Venezuela to survive crisis despite oil fall
CARACAS (Reuters) - Venezuelan President Hugo Chavez will likely emerge unscathed from the current global financial contagion even if tumbling crude prices force the oil-dependent OPEC nation to scale back spending in the coming months.
The crisis, which the socialist Chavez gleefully calls the end of capitalism, has helped push crude oil to an 8-month low after it hit a record near $150 per barrel and sparked dire predictions by Chavez adversaries of an economic meltdown.
But analysts say billions of dollars in cash reserves and widely available financing by political allies will let Chavez ride out a sustained oil price fall of even several years.

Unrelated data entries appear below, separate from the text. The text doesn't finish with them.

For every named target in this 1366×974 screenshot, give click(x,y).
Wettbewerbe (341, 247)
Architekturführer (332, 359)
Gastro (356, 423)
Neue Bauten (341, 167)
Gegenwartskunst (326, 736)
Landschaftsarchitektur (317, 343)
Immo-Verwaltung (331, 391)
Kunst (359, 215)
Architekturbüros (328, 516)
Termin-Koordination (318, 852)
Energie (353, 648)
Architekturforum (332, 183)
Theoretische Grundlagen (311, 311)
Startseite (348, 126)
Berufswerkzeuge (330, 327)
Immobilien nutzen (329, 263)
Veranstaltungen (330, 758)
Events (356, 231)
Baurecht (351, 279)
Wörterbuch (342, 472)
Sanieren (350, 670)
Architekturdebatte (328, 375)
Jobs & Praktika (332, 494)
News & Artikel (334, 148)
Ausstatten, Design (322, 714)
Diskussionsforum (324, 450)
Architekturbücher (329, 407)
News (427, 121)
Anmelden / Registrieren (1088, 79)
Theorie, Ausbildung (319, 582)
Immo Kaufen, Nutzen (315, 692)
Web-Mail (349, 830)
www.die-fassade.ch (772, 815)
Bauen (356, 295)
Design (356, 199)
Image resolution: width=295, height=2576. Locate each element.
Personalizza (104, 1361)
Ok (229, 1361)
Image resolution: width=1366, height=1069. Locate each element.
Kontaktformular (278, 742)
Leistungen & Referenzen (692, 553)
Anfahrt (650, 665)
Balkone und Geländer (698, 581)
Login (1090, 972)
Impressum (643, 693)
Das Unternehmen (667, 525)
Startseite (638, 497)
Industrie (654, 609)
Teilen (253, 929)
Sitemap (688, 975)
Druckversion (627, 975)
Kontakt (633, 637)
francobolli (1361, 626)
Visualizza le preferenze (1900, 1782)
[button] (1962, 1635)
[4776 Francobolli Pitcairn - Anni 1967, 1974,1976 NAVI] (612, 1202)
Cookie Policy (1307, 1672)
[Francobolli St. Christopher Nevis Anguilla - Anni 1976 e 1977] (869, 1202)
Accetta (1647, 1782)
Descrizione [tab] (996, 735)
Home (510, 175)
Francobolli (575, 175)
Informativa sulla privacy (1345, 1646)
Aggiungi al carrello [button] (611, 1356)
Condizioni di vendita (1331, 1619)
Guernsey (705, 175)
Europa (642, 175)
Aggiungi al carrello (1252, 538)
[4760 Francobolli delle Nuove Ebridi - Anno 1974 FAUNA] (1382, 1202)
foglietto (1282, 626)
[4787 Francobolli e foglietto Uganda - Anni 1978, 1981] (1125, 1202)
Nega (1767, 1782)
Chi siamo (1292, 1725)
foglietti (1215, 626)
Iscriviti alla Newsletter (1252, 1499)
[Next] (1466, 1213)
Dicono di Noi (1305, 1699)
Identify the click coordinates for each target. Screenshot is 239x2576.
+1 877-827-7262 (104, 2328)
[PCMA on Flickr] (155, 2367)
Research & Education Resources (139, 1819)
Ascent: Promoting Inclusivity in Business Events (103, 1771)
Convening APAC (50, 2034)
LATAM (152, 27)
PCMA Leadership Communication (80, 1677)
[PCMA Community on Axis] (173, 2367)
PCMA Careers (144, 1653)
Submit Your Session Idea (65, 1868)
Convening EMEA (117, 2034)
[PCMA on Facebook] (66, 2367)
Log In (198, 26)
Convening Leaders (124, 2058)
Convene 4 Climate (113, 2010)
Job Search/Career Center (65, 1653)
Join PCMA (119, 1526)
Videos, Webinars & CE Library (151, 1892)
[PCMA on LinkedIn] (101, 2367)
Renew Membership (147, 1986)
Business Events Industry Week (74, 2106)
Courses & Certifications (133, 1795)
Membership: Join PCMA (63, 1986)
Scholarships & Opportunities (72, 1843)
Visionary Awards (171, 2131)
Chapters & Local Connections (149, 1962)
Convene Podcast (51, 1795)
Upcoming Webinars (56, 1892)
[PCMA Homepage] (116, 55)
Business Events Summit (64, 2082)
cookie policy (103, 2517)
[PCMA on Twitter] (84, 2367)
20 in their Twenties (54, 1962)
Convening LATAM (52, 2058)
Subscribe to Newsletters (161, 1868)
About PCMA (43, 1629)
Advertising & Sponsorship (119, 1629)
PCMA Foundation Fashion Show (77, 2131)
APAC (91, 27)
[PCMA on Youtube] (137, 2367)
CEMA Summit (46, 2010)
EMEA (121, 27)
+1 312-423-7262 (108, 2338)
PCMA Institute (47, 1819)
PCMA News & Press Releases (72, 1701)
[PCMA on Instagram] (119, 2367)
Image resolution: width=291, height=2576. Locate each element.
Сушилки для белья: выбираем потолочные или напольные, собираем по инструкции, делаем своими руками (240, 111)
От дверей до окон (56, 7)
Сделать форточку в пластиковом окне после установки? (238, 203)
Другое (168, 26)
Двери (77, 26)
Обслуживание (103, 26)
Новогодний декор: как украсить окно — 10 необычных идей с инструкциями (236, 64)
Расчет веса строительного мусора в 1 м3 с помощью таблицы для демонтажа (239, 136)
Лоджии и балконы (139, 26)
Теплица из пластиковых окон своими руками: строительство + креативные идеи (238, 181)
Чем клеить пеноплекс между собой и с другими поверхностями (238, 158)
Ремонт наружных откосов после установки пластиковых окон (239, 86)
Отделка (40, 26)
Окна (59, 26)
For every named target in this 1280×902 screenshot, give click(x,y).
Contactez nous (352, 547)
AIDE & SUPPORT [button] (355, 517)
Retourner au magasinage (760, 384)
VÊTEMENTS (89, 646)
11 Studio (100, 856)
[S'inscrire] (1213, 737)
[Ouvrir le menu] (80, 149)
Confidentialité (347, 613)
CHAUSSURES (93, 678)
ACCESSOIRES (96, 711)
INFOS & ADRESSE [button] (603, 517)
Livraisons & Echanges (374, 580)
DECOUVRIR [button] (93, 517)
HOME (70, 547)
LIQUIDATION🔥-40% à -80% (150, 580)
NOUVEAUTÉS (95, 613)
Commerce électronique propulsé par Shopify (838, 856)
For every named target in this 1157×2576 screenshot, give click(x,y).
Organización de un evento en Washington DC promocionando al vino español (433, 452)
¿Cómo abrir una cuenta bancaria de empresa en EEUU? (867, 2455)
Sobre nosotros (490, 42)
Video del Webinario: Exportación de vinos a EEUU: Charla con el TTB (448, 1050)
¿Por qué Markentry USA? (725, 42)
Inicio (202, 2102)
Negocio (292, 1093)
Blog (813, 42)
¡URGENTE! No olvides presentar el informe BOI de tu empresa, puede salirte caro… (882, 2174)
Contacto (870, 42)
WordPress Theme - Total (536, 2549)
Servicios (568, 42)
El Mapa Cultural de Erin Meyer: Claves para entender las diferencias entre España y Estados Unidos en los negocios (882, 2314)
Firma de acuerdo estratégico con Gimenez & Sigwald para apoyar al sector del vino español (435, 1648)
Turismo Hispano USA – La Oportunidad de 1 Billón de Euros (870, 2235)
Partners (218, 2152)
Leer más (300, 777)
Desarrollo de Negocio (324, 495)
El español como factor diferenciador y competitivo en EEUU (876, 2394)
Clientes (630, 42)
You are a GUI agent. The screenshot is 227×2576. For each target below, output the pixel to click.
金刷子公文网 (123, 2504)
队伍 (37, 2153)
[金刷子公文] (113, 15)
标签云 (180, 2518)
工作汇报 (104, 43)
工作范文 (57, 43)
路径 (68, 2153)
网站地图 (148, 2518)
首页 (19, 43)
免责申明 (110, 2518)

"They're going to have to tone down the usual expenditure programs, but it's obviously not an emergency situation," said Enrique Alvarez, head of Latin American debt strategy with financial research group IDEAGlobal.
Venezuela has suffered little direct effect from the market chaos because Chavez nationalized the most important companies that once traded on the minuscule Caracas stock exchange and because its currency is fixed by exchange controls.
But the falling price of oil, which provides almost all of Venezuela's foreign exchange and close to half the government budget, has raised concern among top officials and even sparked a rare call for "austerity" in the 2009 budget.
Chavez would not likely slow spending until after November's tough regional elections for governors and mayors in which his supporters are expected to lose some key posts.
IDEAGlobal says Venezuela may have to devalue its heavily overvalued exchange rate, possibly aggravating the continent's highest inflation. But the group expects the economy will grow around by 5 percent this year and by slightly less than that in 2009.
The anti-U.S. Chavez has used oil wealth to finance booming growth that reached 8.4 percent in 2007 while boosting the government's role in the economy and redistributing oil revenues to poor supporters.
Economists say billions of dollars stashed in government funds run largely at Chavez's discretion will keep Venezuela afloat for several years even if crude prices tumble.
Venezuela's central bank has close to $40 billion in reserves, while analysts say the balance of discretionary government funds is likely in the tens of billions.
Chavez could halt investments in new infrastructure projects if revenues begin drying up or possibly draw down an estimated $6 billion from the National Development Fund, or Fonden, to cover day-to-day expenses.
He could even access financing amid the implosion of global capital markets, since allies such as China and some Middle Eastern countries with swollen coffers have shown their willingness to offer bilateral loans.
This year alone, Chavez has borrowed $8 billion from China.
And the nation's economy will not collapse overnight -- even if the credit crisis drastically reduces oil prices.
Venezuela's lavish, oil-driven consumer culture of the 1970s continued for years after the 1981 crude oil collapse.
The country did not even devalue its pegged exchange rate until 1982, and used heavy government borrowing to delay an economic collapse until 1989 -- when a humbled Caracas was forced into IMF-backed austerity that led to deadly riots.
Patrick Esteruelas, a Latin America analyst with the Eurasia Group in New York, said a fall in oil prices below $80 per barrel would give Chavez less money for social programs and trim down the nation's robust current account surplus.
"But Chavez has ample financial public assets to draw from even in the event of a sustained oil price fall," he said.